Starting at the line that contains "You are a computer-use agent. Viewport: 1738px", reproduce only the lines through the end of the data, exactly, including both the first and the last; skip the pictures.

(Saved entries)
○ ○ ○ ○ ○
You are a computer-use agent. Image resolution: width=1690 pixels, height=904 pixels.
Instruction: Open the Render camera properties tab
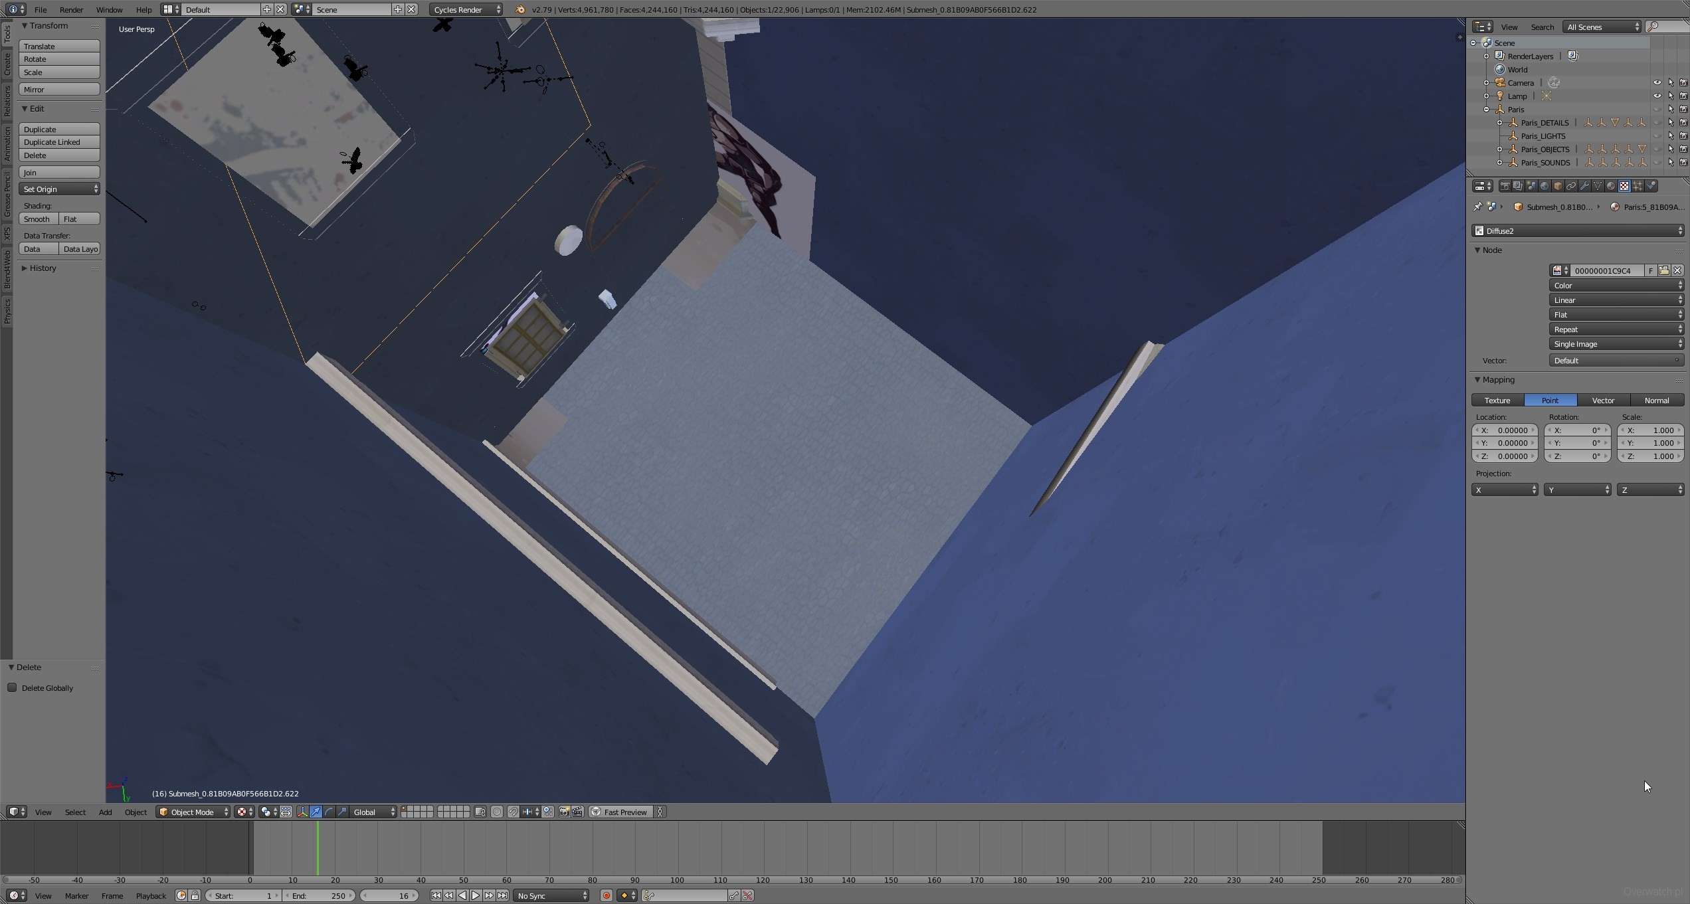(x=1505, y=187)

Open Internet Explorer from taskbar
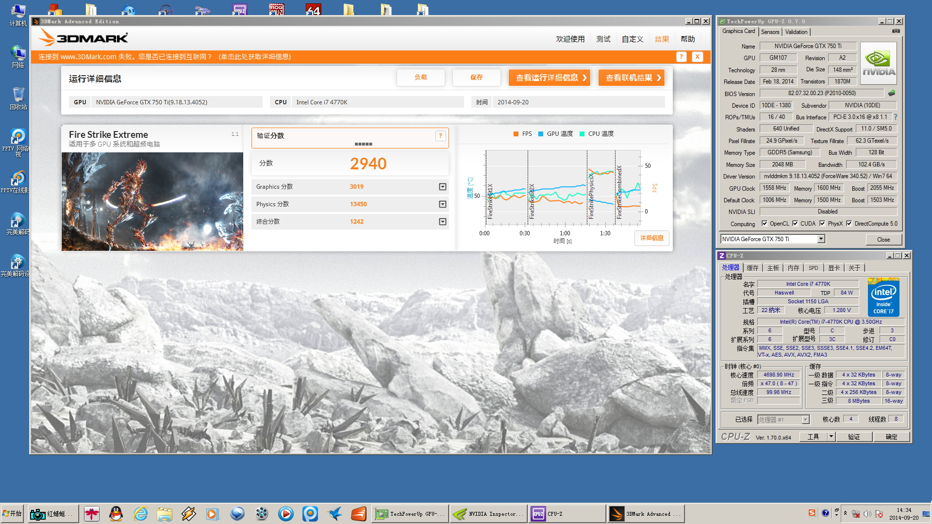pyautogui.click(x=140, y=514)
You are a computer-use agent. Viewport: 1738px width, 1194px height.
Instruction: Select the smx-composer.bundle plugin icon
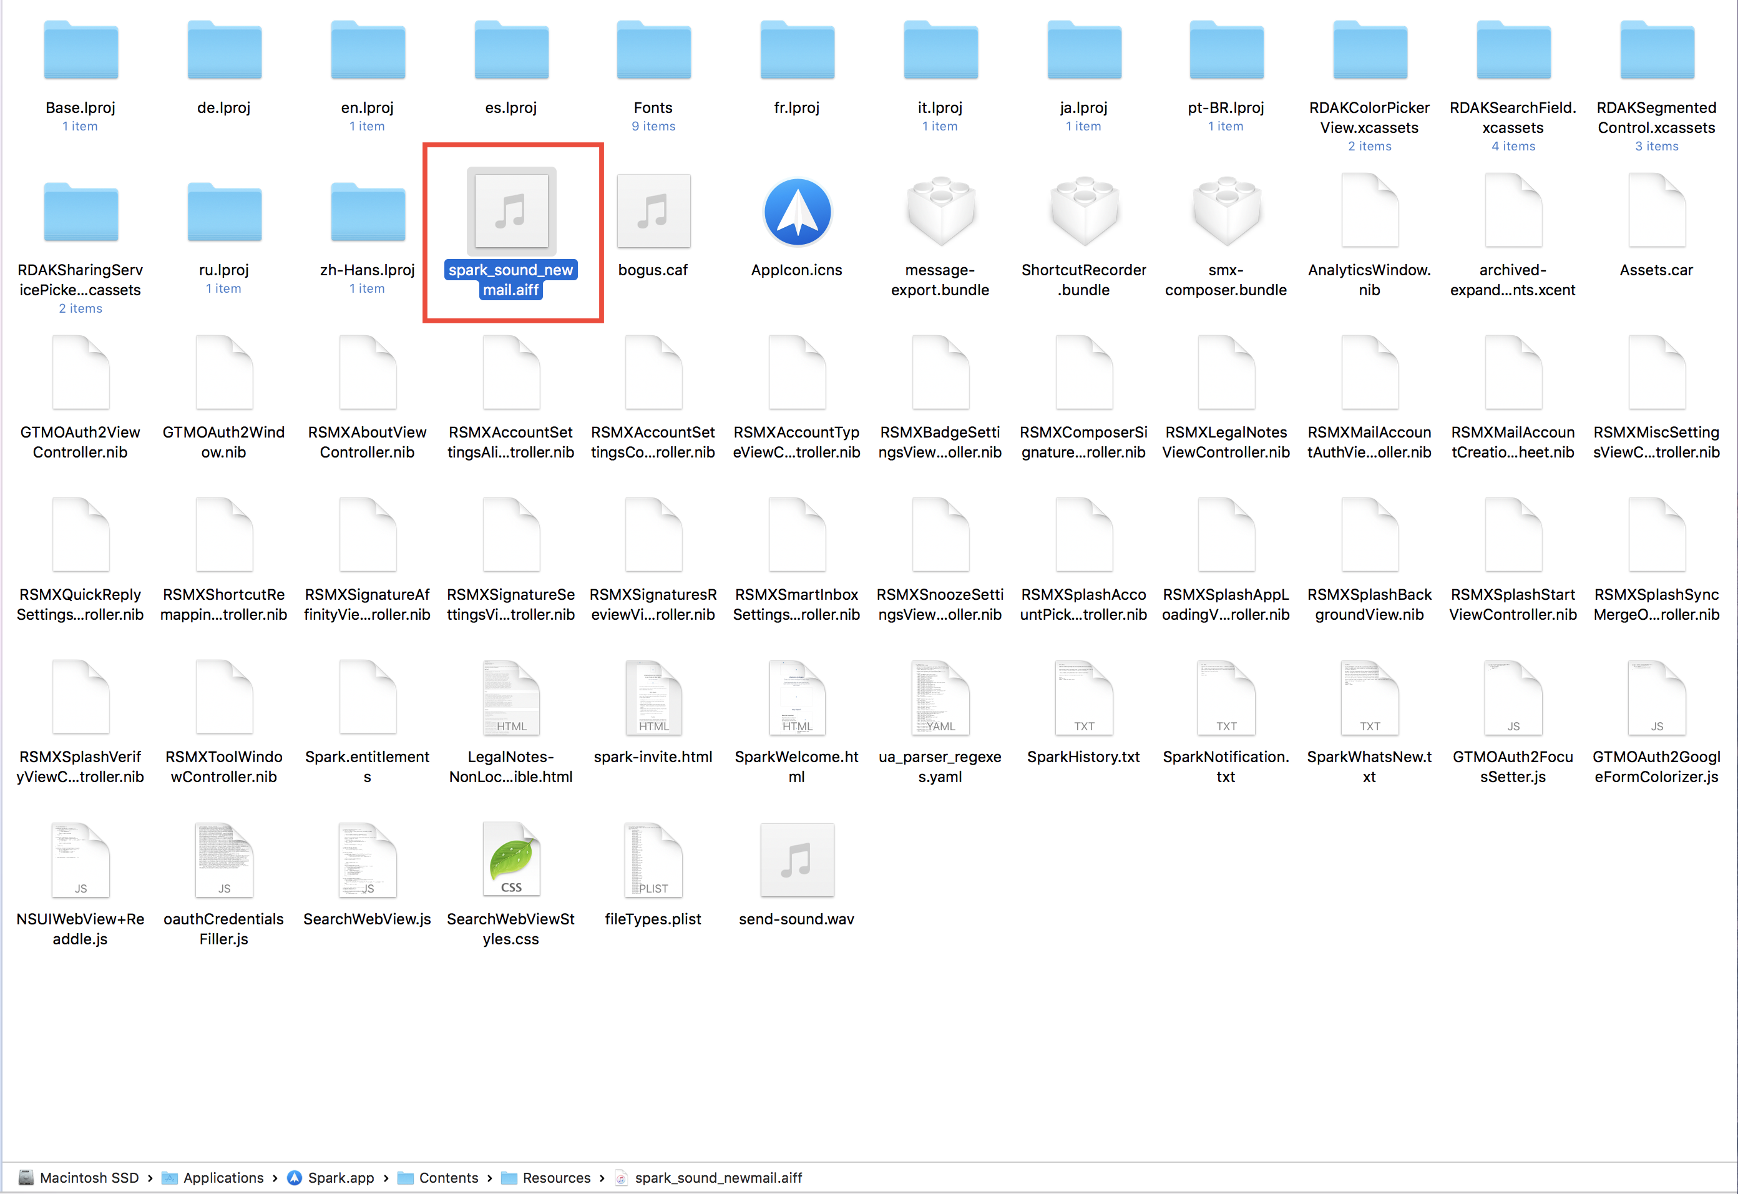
○ ○ ○ ○ ○
§ Completed task
You are a computer-use agent. Viewport: 1738px width, 1194px height.
Instruction: Select the smx-composer.bundle plugin icon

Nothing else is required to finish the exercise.